BBM467 - Data Intensive Applications (Spring 2020)
Lecturer: Dr. Fuat Akal
Lectures: Wednesdays 09:00-12:00 @D8
Practicum (BBM469): Fridays 14:00-16:00 @D8
Assistants: Alaettin Uçan,
Office Hours: Open door policy
Announcements will be made through Piazza Page only. See very bottom of this page.
The objective of this course is to teach students fundamentals of big data management and analytics. They will gain experience with some key technologies, platforms, tools and systems used by big data scientists and engineers. Key words: Big Data, Data Science, Distributed Computing, Cluster Computing, Scalable Machine Learning, Cloud Computing and Virtualization, Data and Ethics.
Prior to attending this course, participants MUST have basic understanding of computer systems, databases, distributed computing and machine learning. Python programming knowledge would be useful.

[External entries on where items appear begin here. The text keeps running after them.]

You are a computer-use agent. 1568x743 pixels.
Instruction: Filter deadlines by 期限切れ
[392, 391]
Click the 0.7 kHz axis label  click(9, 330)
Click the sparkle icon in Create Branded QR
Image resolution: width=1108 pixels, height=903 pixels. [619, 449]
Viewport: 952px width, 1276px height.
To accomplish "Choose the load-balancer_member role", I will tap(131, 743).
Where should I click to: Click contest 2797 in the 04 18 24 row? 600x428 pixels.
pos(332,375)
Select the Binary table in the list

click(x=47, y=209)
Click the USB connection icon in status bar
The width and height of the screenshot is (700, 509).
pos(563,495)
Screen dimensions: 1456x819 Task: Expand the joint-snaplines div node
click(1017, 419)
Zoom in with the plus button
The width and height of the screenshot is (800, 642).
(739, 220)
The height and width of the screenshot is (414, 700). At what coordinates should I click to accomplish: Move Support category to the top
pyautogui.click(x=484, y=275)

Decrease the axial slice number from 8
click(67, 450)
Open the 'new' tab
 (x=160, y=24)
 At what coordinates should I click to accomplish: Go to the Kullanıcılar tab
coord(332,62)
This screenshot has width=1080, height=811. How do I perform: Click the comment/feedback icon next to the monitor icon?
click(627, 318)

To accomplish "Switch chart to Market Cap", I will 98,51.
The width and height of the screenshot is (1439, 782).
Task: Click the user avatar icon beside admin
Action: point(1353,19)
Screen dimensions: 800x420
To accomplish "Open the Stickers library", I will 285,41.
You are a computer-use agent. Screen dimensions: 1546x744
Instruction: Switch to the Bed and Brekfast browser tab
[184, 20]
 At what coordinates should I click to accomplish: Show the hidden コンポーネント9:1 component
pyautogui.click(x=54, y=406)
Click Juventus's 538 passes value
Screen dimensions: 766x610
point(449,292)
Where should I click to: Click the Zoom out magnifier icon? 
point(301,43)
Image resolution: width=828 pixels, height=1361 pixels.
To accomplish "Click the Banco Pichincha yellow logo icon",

Lectures will be conducted in English in the classroom. Course materials will be in English. Attendance is mandatory and will be rewarded while grading. Beware that this course requires hard work.
Lab Work (BBM469):
Although BBM469 is an independent lecture, it goes hand in hand with BBM467. It is strongly recommended that you enroll in BBM469 only if you are enrolled in BBM467. There will be three assignments (0% + 25% + 25%) and a Data Science Capstone Project, DSCP (50%). Students may work alone or in groups of maximum two. Assignments and projects must be delivered within deadlines. Late deliveries will be penalized by 10 points per day for at most three days.
The lecturer strongly believes that any student can pass the class with a good grade as long as she/he tries enough. There will be one written midterm examination (40%) and one final examination (60%).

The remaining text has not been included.